Captain America: Civil War picks up where The Avengers: Age of Ultron left off. As with the other films in the Marvel Cinematic Universe (MCU), there tends to be a bit of description necessary to fully understand what is going on in a particular film. In the case of Civil War, the world is still reeling from the destruction in Sokovia during Age of Ultron, and this leads to one of the biggest issues in Civil War: the Sokovia Accords.
Marvel has done a large amount of marketing for Captain America: Civil War, encouraging fans to choose a side. #TeamCaptainAmerica or #TeamIronMan. This division among the Avengers begins with the Sokovia Accords, but continues to spiral out of control as the movie progresses.
Within the film, Iron Man/Tony Stark is in favor of the Avengers having government oversight with the Sokovia Accords. He feels that if they continue their work with no supervision, the body count will continue to rise, and he feels ridden with guilt over how his actions have affected others. Captain America/Steve Rogers is against the Sokovia Accords because he feels that with government oversight, the Avengers will always be working for a government agenda rather than being where they need to be.
This is a completely understandable conflict, and would make for a compelling film, full of grey area where nothing is completely right or wrong. It would have provided the Avengers with the opportunity to open the conversation of their vigilantism to the world and compromise. Unfortunately, this wasn’t an Avengers film. It was a Captain America film, so none of this really happened.

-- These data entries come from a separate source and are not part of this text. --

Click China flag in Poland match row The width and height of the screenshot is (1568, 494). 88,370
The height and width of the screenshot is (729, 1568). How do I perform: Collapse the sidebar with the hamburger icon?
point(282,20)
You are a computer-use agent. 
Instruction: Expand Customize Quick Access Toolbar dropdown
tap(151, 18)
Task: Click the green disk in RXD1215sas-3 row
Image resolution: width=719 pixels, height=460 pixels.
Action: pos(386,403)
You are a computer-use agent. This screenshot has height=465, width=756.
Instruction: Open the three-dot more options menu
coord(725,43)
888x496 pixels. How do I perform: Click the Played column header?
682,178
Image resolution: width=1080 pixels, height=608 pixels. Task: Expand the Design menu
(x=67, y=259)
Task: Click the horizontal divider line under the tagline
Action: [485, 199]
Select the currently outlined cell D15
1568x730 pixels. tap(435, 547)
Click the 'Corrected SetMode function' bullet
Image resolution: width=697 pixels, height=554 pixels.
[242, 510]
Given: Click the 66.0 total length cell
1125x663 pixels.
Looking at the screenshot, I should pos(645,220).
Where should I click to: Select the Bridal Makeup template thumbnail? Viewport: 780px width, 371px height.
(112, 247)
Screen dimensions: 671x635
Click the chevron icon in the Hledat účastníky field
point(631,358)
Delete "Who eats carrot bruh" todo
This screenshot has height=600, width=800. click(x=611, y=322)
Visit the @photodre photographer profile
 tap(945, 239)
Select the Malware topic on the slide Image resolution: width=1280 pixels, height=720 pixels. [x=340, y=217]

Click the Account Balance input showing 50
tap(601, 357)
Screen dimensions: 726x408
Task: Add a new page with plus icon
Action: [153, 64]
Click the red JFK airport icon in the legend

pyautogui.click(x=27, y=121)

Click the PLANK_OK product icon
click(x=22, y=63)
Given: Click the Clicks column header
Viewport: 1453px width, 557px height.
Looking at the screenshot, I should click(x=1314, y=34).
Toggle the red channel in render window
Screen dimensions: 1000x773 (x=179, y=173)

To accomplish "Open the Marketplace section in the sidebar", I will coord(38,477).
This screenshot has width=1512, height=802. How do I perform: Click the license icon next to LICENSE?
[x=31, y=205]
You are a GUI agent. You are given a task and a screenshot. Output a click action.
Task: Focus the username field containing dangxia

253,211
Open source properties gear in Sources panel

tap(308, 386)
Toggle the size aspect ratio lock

Instead, the film seems to brush aside the Sokovia Accords, using them simply to split the team apart. The majority of the movie surrounds the issue of Bucky Barnes/The Winter Soldier. Similar to Captain America: The Winter Soldier, Cap finds himself obligated once again to help his friend Bucky come hell or high water. While this struggle was endearing in The Winter Soldier, it didn’t sit well with me in Civil War. It felt contradictory to me that Captain America would be against government oversight because of hidden agendas when he had an agenda of his own.
With the Avengers split into two separate sides, there are plenty of moments in the film that didn’t sit well with me. It was weird for me to see some of these fight scenes between Avengers that were friends, especially when they were going for kill shots rather than shots meant to disable or stun. At one point Black Widow and Hawk Eye, who have been incredibly close through all the films in the MCU, throw punches at each other while on different sides. It really disconnected me.
In terms of film production, I had some issues with that as well. Some of the camera work seemed really haphazard in this movie. I was shocked. There are also these ghastly titles that come up throughout the film to tell the audience where something is taking place (“BUCHAREST” it says in bold, white capital letters that take up the entire screen). It felt far too in-your-face for my liking.
As of this point, I’ve given a lot of negatives about Captain America: Civil War. I do have positives. There were several things that I liked.
Tom Holland makes his debut as Spiderman in Civil War. He completely surprised me. I was really worried about this new Spiderman, but I actually think it works out really well. Holland really gets to play up the fact that Spiderman is a kid. When he’s in the suit, dropping the one liners, it’s great.
Civil War also introduces Black Panther to the MCU. This character is portrayed by Chadwick Boseman, and I thought he was fantastic. Black Panther has one of the more compelling storylines of Civil War. While everything else is cut-and-dry, black and white, Black Panther provides the most of the grey area that I was looking for. His story is one of revenge and justice, and I felt that he had the only real story arc in the entire film. Plus, his Black Panther moves were phenomenal. I loved all those cat-like reflexes. I can’t wait for the Black Panther film to be released.
I mentioned earlier that films in the MCU tend to require description to be understood. One of the things that I really liked about Civil War was that they introduced two characters into the film without supplying any backstory. Audiences aren’t forced to see another spider bite and watch Uncle Ben die again. Black Panther is brought into the story with no explanation necessary, and everyone just goes with it. I thought it was expertly crafted. It takes a good writer to bring this type of ensemble cast together and make it work like Civil War does.
There are plenty more films set to be released on the Marvel schedule, but I’m thinking we won’t see much resolution in the problems from Civil War for quite some time. While there are some solo films coming out, there won’t be another Avengers film until 2018.
So far, the response to Captain America: Civil War has been overwhelmingly positive. I’ll be honest when I say that I’m a bit too cynical to really be a fan of Captain America. Perhaps that’s why there are so many things within Civil War that don’t click with me. If you’re a fan of the Marvel films that have been released thus far, you probably won’t be disappointed by this one either.